To date there are 56 health systems and 129 hospitals in 30 states that are providing such services. Although this program is slowly growing, many health systems across the country are still unaware of Hospital at Home’s existence – or how to even get the program going. During the middle of the pandemic, it may have been a difficult time to consider how to build such an innovative concept. Granted, the telehealth movement went ahead with full force, but many health systems had years to prepare for telehealth and were just waiting for the payment structure to open the doors to care delivery. But sending patients home after they come in to the emergency department and are hospitalized, instead of keeping them in the hospital, is a whole new construct. Which team members need to be involved? How do you assess which patients are appropriate to include? What are the risks? How do you get the proper equipment? Where are the nurses or paramedics who will care for these patients? There are so many pieces to put in place, which may seem like more work than some health systems are ready for. However, if you are with any hospital that has difficulty with full beds, peak hours, or throughput, this is really the answer. If you are with any health system that is in a value-based arrangement, this is an opportunity to reduce cost of care.

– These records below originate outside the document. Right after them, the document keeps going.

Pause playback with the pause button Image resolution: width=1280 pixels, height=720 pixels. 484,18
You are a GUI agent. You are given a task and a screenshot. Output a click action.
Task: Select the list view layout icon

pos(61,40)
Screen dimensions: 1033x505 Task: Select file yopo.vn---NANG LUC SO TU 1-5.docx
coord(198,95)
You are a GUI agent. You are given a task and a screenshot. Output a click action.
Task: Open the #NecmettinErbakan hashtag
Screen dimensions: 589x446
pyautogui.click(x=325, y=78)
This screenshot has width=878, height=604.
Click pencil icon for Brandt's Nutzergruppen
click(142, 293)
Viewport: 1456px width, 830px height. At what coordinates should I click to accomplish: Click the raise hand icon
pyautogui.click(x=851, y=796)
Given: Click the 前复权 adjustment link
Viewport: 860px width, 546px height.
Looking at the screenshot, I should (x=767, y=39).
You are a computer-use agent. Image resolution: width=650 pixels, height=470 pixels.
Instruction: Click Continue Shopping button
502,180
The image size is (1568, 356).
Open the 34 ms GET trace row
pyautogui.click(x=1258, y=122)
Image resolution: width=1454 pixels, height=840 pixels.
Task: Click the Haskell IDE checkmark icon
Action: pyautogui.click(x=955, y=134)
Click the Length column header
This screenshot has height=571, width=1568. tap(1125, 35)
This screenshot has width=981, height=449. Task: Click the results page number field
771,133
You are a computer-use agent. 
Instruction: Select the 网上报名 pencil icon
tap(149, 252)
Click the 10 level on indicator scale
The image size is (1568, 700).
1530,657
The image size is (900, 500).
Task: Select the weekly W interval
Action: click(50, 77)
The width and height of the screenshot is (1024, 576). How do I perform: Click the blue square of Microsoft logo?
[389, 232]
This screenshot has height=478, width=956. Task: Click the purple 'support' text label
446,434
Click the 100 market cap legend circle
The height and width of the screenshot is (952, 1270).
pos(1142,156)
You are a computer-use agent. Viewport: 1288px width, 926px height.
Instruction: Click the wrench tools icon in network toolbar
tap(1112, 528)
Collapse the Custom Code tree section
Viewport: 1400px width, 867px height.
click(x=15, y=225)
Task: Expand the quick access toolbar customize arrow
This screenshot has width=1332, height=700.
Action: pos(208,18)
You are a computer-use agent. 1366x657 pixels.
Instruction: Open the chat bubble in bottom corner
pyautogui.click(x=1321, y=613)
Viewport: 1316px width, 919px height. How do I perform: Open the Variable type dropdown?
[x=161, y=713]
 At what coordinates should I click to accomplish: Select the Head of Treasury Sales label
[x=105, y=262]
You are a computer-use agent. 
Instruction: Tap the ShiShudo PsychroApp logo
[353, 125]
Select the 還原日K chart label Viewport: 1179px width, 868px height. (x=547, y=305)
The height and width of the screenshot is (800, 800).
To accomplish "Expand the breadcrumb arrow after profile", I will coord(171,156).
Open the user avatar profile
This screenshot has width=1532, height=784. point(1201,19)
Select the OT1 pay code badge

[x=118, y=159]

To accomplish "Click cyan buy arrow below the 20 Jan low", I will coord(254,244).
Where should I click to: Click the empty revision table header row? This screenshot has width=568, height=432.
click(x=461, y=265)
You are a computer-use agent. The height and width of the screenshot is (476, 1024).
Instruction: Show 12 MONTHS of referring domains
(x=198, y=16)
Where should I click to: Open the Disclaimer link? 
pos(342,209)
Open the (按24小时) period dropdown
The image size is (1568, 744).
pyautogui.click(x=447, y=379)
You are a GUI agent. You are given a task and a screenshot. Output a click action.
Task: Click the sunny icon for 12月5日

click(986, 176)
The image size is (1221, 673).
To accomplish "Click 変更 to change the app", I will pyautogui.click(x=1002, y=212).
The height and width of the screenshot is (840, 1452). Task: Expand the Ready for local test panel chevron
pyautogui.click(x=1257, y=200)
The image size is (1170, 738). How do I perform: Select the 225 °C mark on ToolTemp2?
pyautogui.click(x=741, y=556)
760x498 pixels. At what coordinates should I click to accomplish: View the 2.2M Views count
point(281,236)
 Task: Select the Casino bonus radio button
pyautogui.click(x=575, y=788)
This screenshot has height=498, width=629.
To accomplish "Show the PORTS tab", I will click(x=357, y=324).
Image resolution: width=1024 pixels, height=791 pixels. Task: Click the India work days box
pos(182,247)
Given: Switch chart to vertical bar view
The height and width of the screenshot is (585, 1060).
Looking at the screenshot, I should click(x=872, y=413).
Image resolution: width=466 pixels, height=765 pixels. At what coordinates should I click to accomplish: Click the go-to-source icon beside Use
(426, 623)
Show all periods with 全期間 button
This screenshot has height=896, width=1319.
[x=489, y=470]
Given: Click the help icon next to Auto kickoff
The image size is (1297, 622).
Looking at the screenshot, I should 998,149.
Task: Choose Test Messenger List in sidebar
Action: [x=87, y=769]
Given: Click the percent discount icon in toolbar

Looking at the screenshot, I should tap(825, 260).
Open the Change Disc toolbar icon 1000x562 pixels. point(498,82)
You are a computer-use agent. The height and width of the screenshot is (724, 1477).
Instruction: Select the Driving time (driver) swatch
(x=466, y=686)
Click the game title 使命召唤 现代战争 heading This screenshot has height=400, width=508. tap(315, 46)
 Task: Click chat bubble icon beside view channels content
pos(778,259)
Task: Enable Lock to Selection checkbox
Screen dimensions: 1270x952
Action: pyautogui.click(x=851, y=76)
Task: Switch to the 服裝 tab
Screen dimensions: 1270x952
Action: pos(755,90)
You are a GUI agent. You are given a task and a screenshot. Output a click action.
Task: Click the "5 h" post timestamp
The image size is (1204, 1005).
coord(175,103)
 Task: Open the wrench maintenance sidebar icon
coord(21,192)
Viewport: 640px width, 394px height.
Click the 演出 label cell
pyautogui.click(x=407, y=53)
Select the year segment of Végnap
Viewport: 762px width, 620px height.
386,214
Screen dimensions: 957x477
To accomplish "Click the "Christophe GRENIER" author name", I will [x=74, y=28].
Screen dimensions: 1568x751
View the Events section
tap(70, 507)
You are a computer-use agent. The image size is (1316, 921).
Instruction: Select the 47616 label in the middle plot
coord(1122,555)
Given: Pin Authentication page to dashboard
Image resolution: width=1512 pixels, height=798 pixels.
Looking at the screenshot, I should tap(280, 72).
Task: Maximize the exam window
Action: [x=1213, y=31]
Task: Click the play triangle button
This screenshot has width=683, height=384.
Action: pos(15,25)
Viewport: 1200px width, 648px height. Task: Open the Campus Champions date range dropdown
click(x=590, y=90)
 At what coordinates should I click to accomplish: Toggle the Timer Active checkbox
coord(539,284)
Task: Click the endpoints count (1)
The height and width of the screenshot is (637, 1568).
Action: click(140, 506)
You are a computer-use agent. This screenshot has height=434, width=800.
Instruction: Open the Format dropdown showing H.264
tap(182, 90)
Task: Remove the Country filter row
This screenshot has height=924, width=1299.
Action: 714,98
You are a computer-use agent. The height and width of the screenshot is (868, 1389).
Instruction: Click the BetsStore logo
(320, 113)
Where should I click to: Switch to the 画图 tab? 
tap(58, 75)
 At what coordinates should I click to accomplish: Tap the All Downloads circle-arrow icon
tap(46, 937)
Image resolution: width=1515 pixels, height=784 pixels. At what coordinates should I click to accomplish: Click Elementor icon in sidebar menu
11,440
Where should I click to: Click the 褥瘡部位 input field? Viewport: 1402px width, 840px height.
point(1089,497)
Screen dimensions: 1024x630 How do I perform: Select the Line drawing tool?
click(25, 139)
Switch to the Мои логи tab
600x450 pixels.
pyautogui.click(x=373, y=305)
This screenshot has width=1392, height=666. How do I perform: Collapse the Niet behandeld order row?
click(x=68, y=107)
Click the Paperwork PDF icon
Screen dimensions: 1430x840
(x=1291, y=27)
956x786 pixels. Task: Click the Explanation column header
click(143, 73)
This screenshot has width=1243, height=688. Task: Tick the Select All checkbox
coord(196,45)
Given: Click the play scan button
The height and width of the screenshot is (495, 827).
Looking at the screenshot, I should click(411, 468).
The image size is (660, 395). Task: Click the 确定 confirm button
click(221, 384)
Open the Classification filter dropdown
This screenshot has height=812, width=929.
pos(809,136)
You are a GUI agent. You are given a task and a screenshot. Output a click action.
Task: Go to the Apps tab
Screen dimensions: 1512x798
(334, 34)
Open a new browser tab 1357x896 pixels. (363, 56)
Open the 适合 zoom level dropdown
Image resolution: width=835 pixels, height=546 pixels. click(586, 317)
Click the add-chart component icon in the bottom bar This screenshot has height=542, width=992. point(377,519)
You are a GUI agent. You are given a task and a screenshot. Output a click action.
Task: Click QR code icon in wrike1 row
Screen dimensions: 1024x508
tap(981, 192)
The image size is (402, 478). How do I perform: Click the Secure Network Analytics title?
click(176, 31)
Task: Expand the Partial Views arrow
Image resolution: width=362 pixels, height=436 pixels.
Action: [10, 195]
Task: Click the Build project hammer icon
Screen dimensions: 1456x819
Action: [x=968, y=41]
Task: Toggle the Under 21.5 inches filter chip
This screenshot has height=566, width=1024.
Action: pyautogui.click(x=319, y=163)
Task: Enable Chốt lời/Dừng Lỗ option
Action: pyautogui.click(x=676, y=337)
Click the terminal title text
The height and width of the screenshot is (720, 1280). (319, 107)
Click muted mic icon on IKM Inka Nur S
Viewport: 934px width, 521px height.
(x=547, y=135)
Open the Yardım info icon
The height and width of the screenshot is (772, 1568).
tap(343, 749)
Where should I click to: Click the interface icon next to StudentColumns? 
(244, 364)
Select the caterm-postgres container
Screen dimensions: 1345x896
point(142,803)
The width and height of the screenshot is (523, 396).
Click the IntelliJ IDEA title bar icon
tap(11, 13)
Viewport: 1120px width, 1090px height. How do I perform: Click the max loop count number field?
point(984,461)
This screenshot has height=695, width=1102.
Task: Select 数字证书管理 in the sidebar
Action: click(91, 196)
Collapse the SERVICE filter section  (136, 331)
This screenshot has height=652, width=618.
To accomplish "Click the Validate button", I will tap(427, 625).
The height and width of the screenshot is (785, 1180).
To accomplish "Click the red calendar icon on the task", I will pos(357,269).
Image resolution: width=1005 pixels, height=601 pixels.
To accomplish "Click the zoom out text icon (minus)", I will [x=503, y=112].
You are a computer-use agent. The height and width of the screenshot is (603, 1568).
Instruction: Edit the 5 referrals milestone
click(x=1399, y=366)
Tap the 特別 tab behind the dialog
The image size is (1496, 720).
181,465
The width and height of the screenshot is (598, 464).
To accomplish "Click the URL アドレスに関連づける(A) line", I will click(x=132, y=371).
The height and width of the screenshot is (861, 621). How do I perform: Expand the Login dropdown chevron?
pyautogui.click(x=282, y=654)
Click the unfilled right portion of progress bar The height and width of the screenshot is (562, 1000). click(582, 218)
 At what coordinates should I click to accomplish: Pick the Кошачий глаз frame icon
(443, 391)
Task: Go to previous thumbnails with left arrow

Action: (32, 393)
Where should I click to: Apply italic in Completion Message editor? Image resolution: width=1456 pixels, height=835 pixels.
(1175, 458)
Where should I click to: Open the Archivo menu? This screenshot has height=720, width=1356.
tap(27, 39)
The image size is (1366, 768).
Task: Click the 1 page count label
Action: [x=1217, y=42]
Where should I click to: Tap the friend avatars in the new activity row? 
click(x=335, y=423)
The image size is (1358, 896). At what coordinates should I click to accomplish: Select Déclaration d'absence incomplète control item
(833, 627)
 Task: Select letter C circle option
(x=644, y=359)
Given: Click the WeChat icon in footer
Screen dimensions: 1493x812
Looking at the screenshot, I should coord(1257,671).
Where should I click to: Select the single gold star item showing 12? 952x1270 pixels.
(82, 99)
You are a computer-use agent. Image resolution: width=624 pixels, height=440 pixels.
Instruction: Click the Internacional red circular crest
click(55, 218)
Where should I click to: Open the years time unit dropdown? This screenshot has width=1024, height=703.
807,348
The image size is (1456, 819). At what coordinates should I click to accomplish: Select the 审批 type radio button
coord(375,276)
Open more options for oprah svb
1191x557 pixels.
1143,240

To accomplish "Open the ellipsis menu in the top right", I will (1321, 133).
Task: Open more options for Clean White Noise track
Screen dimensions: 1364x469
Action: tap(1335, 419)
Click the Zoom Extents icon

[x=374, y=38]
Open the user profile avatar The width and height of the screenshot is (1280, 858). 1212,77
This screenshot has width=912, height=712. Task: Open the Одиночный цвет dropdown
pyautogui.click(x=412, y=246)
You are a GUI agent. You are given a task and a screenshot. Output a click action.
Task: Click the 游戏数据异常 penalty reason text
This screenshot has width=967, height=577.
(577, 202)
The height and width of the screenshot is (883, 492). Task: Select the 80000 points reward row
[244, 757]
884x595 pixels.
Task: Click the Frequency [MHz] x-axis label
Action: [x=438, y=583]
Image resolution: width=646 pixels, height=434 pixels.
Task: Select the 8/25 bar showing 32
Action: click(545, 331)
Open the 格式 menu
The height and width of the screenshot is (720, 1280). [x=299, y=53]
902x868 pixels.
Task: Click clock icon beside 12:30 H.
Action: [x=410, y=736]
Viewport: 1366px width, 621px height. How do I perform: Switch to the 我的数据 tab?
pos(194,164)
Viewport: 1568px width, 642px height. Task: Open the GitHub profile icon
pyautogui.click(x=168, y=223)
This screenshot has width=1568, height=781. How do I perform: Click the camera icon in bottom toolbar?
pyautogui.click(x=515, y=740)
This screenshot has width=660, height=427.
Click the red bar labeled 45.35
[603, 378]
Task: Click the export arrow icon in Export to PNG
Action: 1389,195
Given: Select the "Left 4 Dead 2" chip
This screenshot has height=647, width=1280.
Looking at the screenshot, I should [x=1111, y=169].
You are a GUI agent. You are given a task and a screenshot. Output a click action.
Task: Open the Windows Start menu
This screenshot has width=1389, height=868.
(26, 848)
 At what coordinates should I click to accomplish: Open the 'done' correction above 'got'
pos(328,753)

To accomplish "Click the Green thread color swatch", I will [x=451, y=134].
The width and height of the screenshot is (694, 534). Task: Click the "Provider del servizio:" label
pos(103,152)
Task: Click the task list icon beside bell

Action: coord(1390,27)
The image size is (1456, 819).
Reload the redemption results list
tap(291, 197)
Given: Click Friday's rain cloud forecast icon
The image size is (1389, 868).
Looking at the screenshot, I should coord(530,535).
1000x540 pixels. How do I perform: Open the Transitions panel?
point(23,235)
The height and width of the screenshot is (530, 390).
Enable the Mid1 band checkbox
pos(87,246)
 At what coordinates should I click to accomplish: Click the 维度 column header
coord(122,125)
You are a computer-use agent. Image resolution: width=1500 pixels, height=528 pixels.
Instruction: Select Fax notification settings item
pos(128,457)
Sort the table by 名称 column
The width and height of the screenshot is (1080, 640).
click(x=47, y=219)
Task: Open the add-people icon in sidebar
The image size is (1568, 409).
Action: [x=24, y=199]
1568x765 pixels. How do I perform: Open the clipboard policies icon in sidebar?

In talking with health systems that have figured out how to make this work, a key point identified is that any entity considering it will need clear physician buy-in, support, and understanding for how the program benefits the patient and the hospital, especially during hospital surge capacity scenarios. Physicians will need care pathways for appropriate patient referrals from the emergency room, with clear directions on who to call and what can and cannot be managed in the home. Physicians will then be responsible for providing telehealth to the patients as their home turns into a virtual nursing unit. 

Case management has been pulled into many programs across the country to provide the environmental and psychosocial assessment and management. To be considered appropriate, patients must live in a supportive and clean environment that allows for medical treatment and nursing visits. Once determined appropriate, the patient is then transferred back to their home and arrangements are made, typically through a third-party company, to provide the needed equipment, medication, and home supplies for treatment. Necessary testing and treatment is completed either in person or via telehealth from the medical team. Once the patient has completed acute treatment, they are discharged from the program (although already home), and returned to the care of their primary care provider.  

Although a new concept and easily reimbursable under the FFS structure with CMS, Johns Hopkins has been providing this service since 2015, and Presbyterian Hospital in New Mexico has been providing it since 2008 under its own health plan. However, like telehealth, with CMS opening the payment model, health systems have started to see program benefits to treating and managing patients in the comfort of their own homes – and at a significant cost savings. 

Still in its infancy, this program offers the ability to maximize bed capacity at a reduced cost, leveraging both FFS and value-based gains.